*Given exercise*: Starting at the line that contains "You are a computer-use" and ending at the end of the material, output those lines as a numbered list, skipping blank lines and leaving out the pictures.

========================================================================

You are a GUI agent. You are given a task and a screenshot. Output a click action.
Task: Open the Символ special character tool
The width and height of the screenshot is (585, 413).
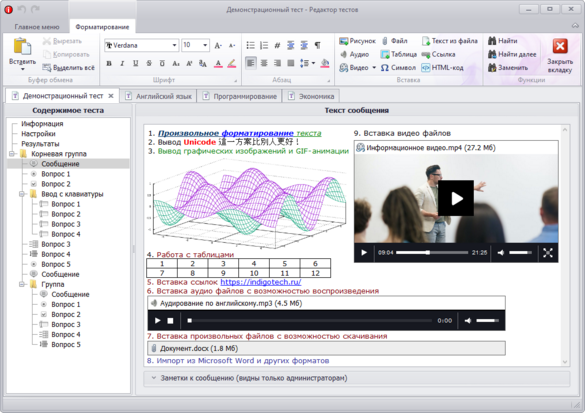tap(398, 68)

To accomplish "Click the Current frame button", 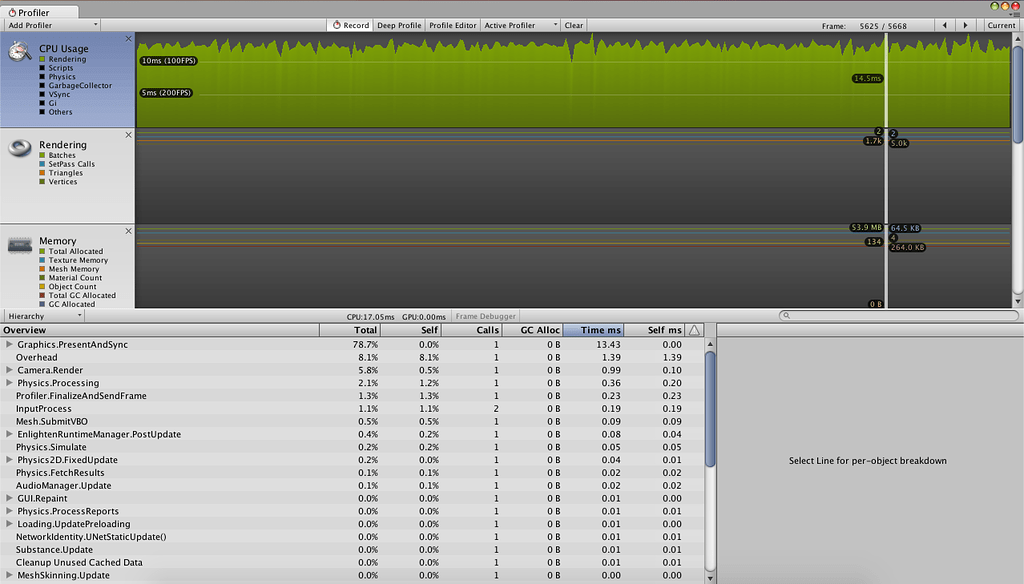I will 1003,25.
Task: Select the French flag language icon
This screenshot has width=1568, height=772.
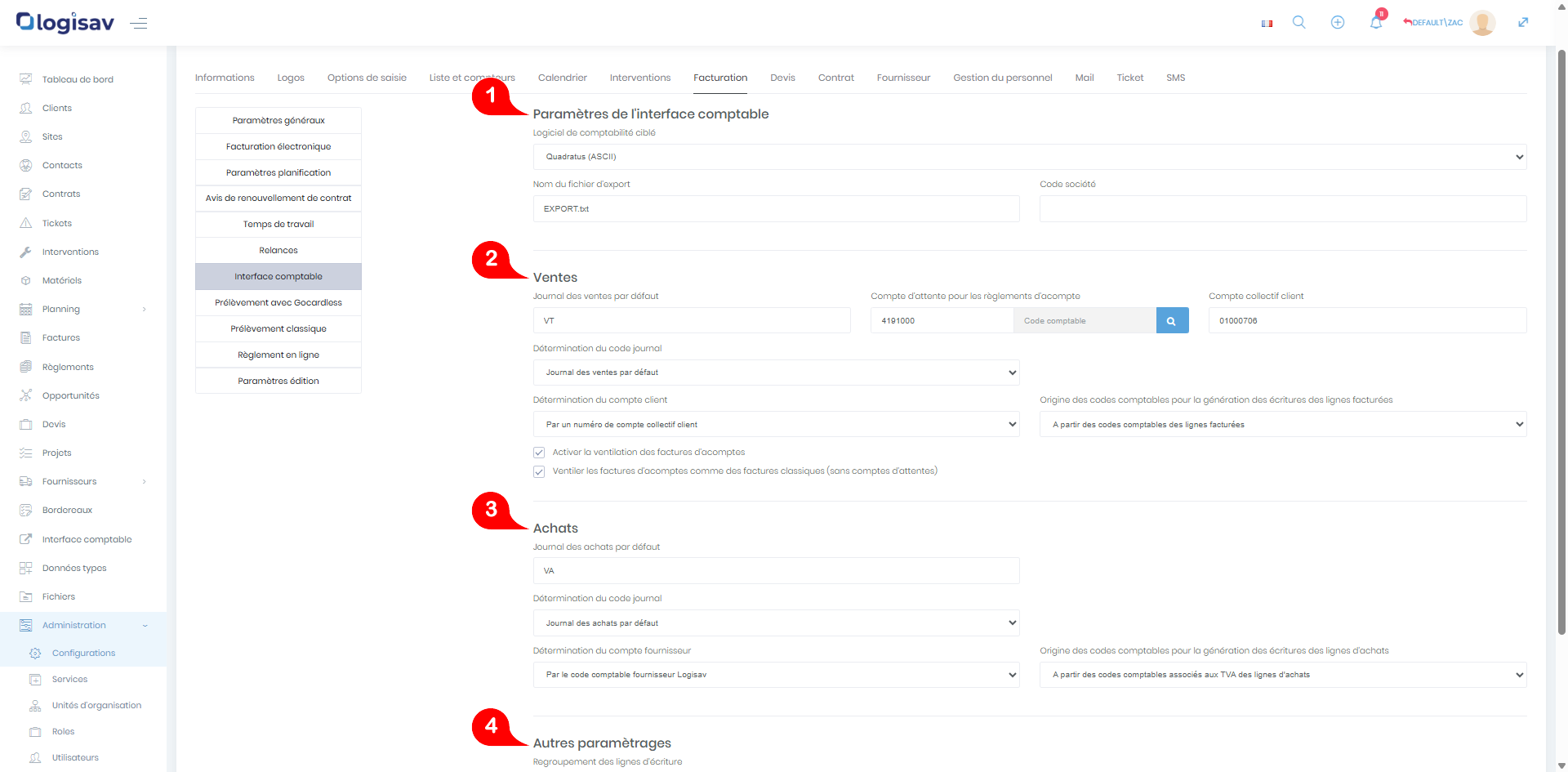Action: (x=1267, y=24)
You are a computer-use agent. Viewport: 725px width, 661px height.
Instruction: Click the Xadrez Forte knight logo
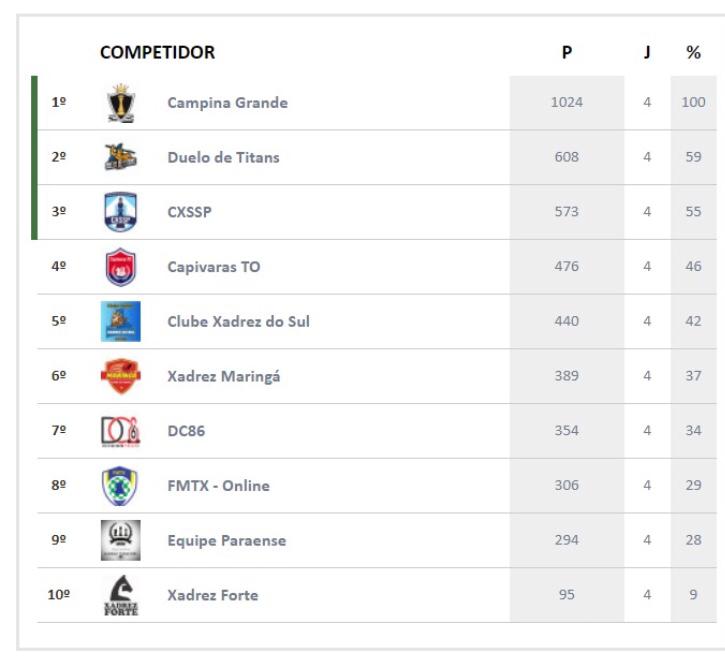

========================================================================

*Result of this exercise*:
1. You are a computer-use agent. Viewport: 725px width, 661px height.
2. Instruction: Click the Xadrez Forte knight logo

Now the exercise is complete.